1

Assume a very large database. A table with 900 million records.

Method A:
Table: Posts

+----------+-------------- +------------------+----------------+
| id (int) | item_id (int) | post_type (ENUM) | Content (TEXT) |
+----------+---------------+------------------+----------------+
|    1     |      1        |       user       |  some text ... |
+----------+---------------+------------------+----------------+
|    2     |      1        |       page       |  some text ... |
+----------+---------------+------------------+----------------+
|    3     |      1        |       group      |  some text ... |

// row 1 : User with ID 1 has a post with ID #1
// row 2 : Page with ID 1 has a post with ID #2
// row 3 : Group with ID 1 has a post with ID #3

The goal is displaying 20 records from all 3 post_types in a page.

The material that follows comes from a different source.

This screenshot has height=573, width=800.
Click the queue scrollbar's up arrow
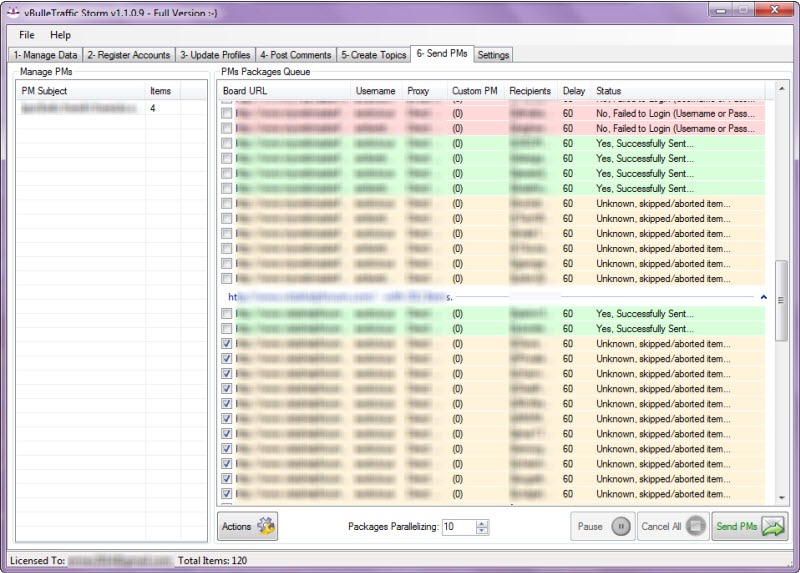[x=781, y=88]
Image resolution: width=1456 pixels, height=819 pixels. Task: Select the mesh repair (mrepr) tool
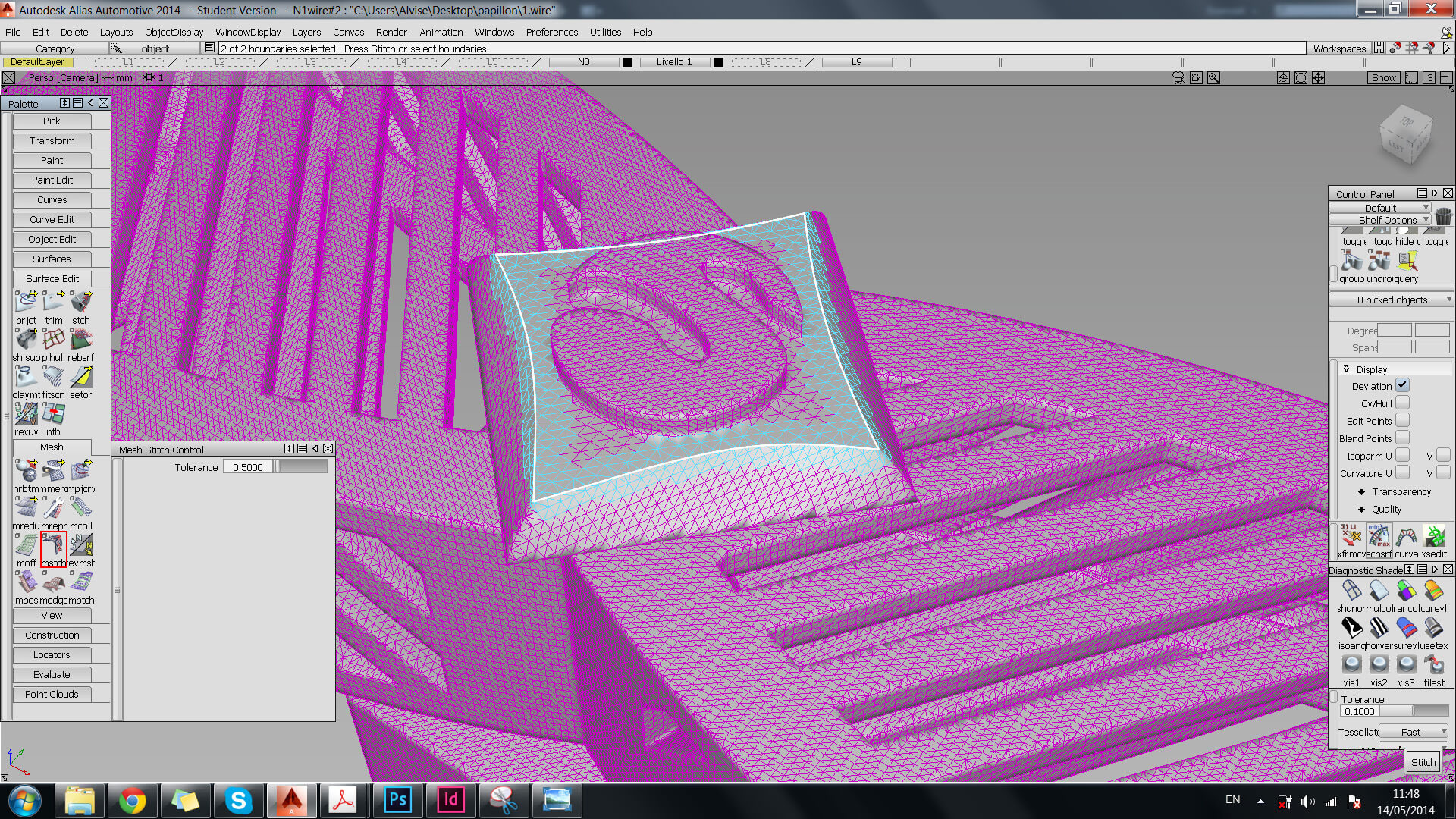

SELECT * FROM posts LIMIT 20

But I am worried about number of records for this method

Method B:
Separate 900 million records to 3 tables with 300 millions for each one.

Table: User Posts

+----------+-------------- +----------------+
| id (int) | user_id (int) | Content (TEXT) |
+----------+---------------+----------------+
|    1     |      1        |  some text ... |
+----------+---------------+----------------+
|    2     |      2        |  some text ... |
+----------+---------------+----------------+
|    3     |      3        |  some text ... |

Table: Page Posts

+----------+-------------- +----------------+
| id (int) | page_id (int) | Content (TEXT) |
+----------+---------------+----------------+
|    1     |      1        |  some text ... |
+----------+---------------+----------------+
|    2     |      2        |  some text ... |
+----------+---------------+----------------+
|    3     |      3        |  some text ... |

Table: Group Posts

+----------+----------------+----------------+
| id (int) | group_id (int) | Content (TEXT) |
+----------+----------------+----------------+
|    1     |      1         |  some text ... |
+----------+----------------+----------------+
|    2     |      2         |  some text ... |
+----------+----------------+----------------+
|    3     |      3         |  some text ... |

now to get a list of 20 posts to display

SELECT * FROM User_Posts LIMIT 10
SELECT * FROM Page_Posts LIMIT 10
SELECT * FROM group_posts LIMIT 10

// and make an array or object of result. and display in output.

In this method, I should sort them in an array in php, and then semd them to page.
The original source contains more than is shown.